**Excerto do documento:**
Depois deste estado selvagem, é que os homens ascenderam à sociedade civil, um mal inevitável criador de um regime artificial de desigualdades, ao colocar os homens na mútua dependência, contrária aos princípios naturais do seu modo de ser. Surgia assim o estado de civilização e com ele viria o contrário do ócio e a petulante actividade do amor próprio. Há assim um dualismo entre nature e domination, acreidtando que o fundamento da autoridade humana não vem de Deus nem da natureza.
Como fazer a viagem de regresso, como recuperar a liberdade perdida? Reconhecendo a impossibilidade de um regresso puro e simples, porque não é possível a um velho regressar à mocidade, Rousseau propõe, como forma de restituição aos homens do gozo dos seus direitos naturais, a constituição de um contrato social de responsabilidade limitada, em que a pertença ao corpo político não teria de significar a destruição da liberdade de cada um.
A civilização ou sociedade civil, no sentido de sociedade política, é que teria criado um regime artificial de desigualdades, colocando os homens em mútua dependência: o verdadeiro fundador da sociedade civil foi o primeiro que, tendo cercado um terreno, lembrou-se de dizer “isto é meu”. Isto é, depois das desigualdades naturais ou físicas, seguiram-se as desigualdades morais ou políticas, onde, além da diferença entre os fracos e os fortes, acresceram as diferenças entre os ricos e os pobres, entre os senhores e os escravos.
Eis, portanto, o contrato social, que não assentaria na força, na autoridade paternal ou na vontade de Deus, mas sim no livre compromisso daquele que se obriga. Ele seria um pacto duma espécie particular, pelo qual cada um se compromete com todos os outros; donde se segue o compromisso recíproco de todos para com cada um, que é o objecto imediato da reunião.
A partir de então é que emerge o corpo político e moral, essa comunidade marcada por um moi commun. Um contrato social que, no entanto, constituiria mera determinação da razão e não um facto historicamente verificado, significando um tipo-ideal de constituição política em que os indivíduos conferem ao Estado os seus direitos naturais, para que este os transforme em direitos civis, que concede aos cidadãos.
Ao contrário dos defensores do duplo contrato, eis que, para Rousseau não há senão um contrato no Estado, é o de associação e este exclui qualquer outro; não se poderá imaginar qualquer outro contrato público que não seja uma violação do primeiro. Só depois viria um pacto de Governo, onde se dá a dissolução do povo que perde a sua qualidade de povo.
É que importava encontrar uma forma de associação pela qual cada um, unindo-se a todos, não obedeça todavia senão a si mesmo e continue tão livre como dantes. Onde cada indivíduo, contratante, por assim dizer, consigo mesmo, encontra-se comprometido numa dupla relação, isto é, como membro do soberano em relação aos particulares e como membro do Estado em relação ao soberano. Assim, os associados tomam colectivamente o nome de povo, e chamam-se em particular cidadãos, quando participantes da autoridade soberana e súbditos quando submetidos à lei do Estado.

**Por fazer:**
[1] Segundo o excerto sobre Rousseau e o contrato social, por que razão Rousseau não propõe um regresso puro e simples à liberdade perdida? Responda em uma a três frases.
[2] Enumere todas as diferenças entre grupos de pessoas que o excerto sobre Rousseau e o contrato social menciona a propósito das desigualdades.

**Dados extraídos:**

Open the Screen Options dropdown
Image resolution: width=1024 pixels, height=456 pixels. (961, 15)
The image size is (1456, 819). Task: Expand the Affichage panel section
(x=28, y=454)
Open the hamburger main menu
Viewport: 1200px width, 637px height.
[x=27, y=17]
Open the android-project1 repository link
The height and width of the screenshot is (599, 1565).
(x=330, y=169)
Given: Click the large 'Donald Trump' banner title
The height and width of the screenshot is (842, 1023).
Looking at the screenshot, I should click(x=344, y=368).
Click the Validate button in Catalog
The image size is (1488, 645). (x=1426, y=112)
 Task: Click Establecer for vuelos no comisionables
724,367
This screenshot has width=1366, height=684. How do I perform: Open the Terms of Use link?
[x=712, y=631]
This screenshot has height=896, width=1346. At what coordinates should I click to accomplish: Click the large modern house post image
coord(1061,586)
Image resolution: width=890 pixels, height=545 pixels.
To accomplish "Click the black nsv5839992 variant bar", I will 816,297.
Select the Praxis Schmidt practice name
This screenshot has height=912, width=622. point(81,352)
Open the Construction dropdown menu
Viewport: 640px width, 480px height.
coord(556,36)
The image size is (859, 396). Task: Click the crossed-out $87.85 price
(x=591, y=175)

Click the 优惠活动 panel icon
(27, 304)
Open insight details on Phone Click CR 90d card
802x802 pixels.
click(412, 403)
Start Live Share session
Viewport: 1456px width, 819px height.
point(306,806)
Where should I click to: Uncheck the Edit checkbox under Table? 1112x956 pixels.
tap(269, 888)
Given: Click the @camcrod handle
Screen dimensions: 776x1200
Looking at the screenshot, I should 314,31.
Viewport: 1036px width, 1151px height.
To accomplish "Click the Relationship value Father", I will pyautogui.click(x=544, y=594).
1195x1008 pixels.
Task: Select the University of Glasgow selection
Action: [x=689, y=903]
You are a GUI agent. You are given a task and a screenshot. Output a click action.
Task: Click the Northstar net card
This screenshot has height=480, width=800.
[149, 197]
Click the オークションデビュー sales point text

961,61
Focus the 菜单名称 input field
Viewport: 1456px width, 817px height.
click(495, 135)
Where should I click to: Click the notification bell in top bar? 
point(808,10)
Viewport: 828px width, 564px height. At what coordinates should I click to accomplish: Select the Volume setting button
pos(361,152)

**Respostas por tarefa:**
[1] Rousseau reconhece que esse regresso é impossível, tal como não é possível a um velho regressar à mocidade. Por isso, propõe um contrato social de responsabilidade limitada. Esse contrato restituiria aos homens o gozo dos seus direitos naturais sem que a pertença ao corpo político destruísse a liberdade de cada um.

[2]
- Entre os fracos e os fortes
- Entre os ricos e os pobres
- Entre os senhores e os escravos